■ PROMPT ■
The expected output is every entry below, exact in every character.

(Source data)
────────────────

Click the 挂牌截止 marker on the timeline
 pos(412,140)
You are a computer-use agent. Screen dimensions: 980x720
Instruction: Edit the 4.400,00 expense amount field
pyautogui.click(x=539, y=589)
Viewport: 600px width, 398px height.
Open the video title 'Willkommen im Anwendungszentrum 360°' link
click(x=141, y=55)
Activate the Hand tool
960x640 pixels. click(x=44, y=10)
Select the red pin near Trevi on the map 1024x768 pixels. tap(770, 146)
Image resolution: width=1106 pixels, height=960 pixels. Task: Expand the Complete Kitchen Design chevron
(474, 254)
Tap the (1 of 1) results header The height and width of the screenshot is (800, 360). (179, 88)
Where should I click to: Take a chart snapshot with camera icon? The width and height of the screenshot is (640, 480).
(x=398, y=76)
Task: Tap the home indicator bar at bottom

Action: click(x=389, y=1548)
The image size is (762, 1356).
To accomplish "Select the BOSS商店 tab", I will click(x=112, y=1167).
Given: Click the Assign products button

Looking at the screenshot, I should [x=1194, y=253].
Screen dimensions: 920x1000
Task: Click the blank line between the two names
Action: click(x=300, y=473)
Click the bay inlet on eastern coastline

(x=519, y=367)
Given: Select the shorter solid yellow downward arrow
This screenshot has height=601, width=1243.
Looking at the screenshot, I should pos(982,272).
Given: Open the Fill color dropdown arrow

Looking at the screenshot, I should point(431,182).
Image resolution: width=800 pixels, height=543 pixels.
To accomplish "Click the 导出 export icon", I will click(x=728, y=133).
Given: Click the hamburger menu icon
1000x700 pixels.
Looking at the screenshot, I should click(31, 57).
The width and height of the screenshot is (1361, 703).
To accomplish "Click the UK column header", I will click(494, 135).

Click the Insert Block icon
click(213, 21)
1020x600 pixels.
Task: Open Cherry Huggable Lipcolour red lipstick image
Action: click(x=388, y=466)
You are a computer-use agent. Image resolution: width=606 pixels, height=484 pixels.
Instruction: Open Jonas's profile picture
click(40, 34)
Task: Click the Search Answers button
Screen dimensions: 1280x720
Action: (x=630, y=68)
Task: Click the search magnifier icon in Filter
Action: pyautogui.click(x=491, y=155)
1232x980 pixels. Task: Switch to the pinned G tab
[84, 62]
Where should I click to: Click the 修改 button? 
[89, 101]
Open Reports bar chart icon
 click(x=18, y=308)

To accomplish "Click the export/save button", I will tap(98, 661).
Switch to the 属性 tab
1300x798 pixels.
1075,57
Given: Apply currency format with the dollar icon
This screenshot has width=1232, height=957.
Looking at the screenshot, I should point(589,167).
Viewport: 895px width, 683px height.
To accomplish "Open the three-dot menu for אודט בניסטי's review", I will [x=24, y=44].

────────────────

■ TASK RESULT ■
Click the 挂牌截止 marker on the timeline
 pos(412,140)
You are a computer-use agent. Screen dimensions: 980x720
Instruction: Edit the 4.400,00 expense amount field
pyautogui.click(x=539, y=589)
Viewport: 600px width, 398px height.
Open the video title 'Willkommen im Anwendungszentrum 360°' link
click(x=141, y=55)
Activate the Hand tool
960x640 pixels. click(x=44, y=10)
Select the red pin near Trevi on the map 1024x768 pixels. tap(770, 146)
Image resolution: width=1106 pixels, height=960 pixels. Task: Expand the Complete Kitchen Design chevron
(474, 254)
Tap the (1 of 1) results header The height and width of the screenshot is (800, 360). (179, 88)
Where should I click to: Take a chart snapshot with camera icon? The width and height of the screenshot is (640, 480).
(x=398, y=76)
Task: Tap the home indicator bar at bottom

Action: click(x=389, y=1548)
The image size is (762, 1356).
To accomplish "Select the BOSS商店 tab", I will click(x=112, y=1167).
Given: Click the Assign products button

Looking at the screenshot, I should [x=1194, y=253].
Screen dimensions: 920x1000
Task: Click the blank line between the two names
Action: click(x=300, y=473)
Click the bay inlet on eastern coastline

(x=519, y=367)
Given: Select the shorter solid yellow downward arrow
This screenshot has height=601, width=1243.
Looking at the screenshot, I should pos(982,272).
Given: Open the Fill color dropdown arrow

Looking at the screenshot, I should point(431,182).
Image resolution: width=800 pixels, height=543 pixels.
To accomplish "Click the 导出 export icon", I will click(x=728, y=133).
Given: Click the hamburger menu icon
1000x700 pixels.
Looking at the screenshot, I should click(31, 57).
The width and height of the screenshot is (1361, 703).
To accomplish "Click the UK column header", I will click(494, 135).

Click the Insert Block icon
click(213, 21)
1020x600 pixels.
Task: Open Cherry Huggable Lipcolour red lipstick image
Action: click(x=388, y=466)
You are a computer-use agent. Image resolution: width=606 pixels, height=484 pixels.
Instruction: Open Jonas's profile picture
click(40, 34)
Task: Click the Search Answers button
Screen dimensions: 1280x720
Action: (x=630, y=68)
Task: Click the search magnifier icon in Filter
Action: pyautogui.click(x=491, y=155)
1232x980 pixels. Task: Switch to the pinned G tab
[84, 62]
Where should I click to: Click the 修改 button? 
[89, 101]
Open Reports bar chart icon
 click(x=18, y=308)

To accomplish "Click the export/save button", I will tap(98, 661).
Switch to the 属性 tab
1300x798 pixels.
1075,57
Given: Apply currency format with the dollar icon
This screenshot has width=1232, height=957.
Looking at the screenshot, I should point(589,167).
Viewport: 895px width, 683px height.
To accomplish "Open the three-dot menu for אודט בניסטי's review", I will [x=24, y=44].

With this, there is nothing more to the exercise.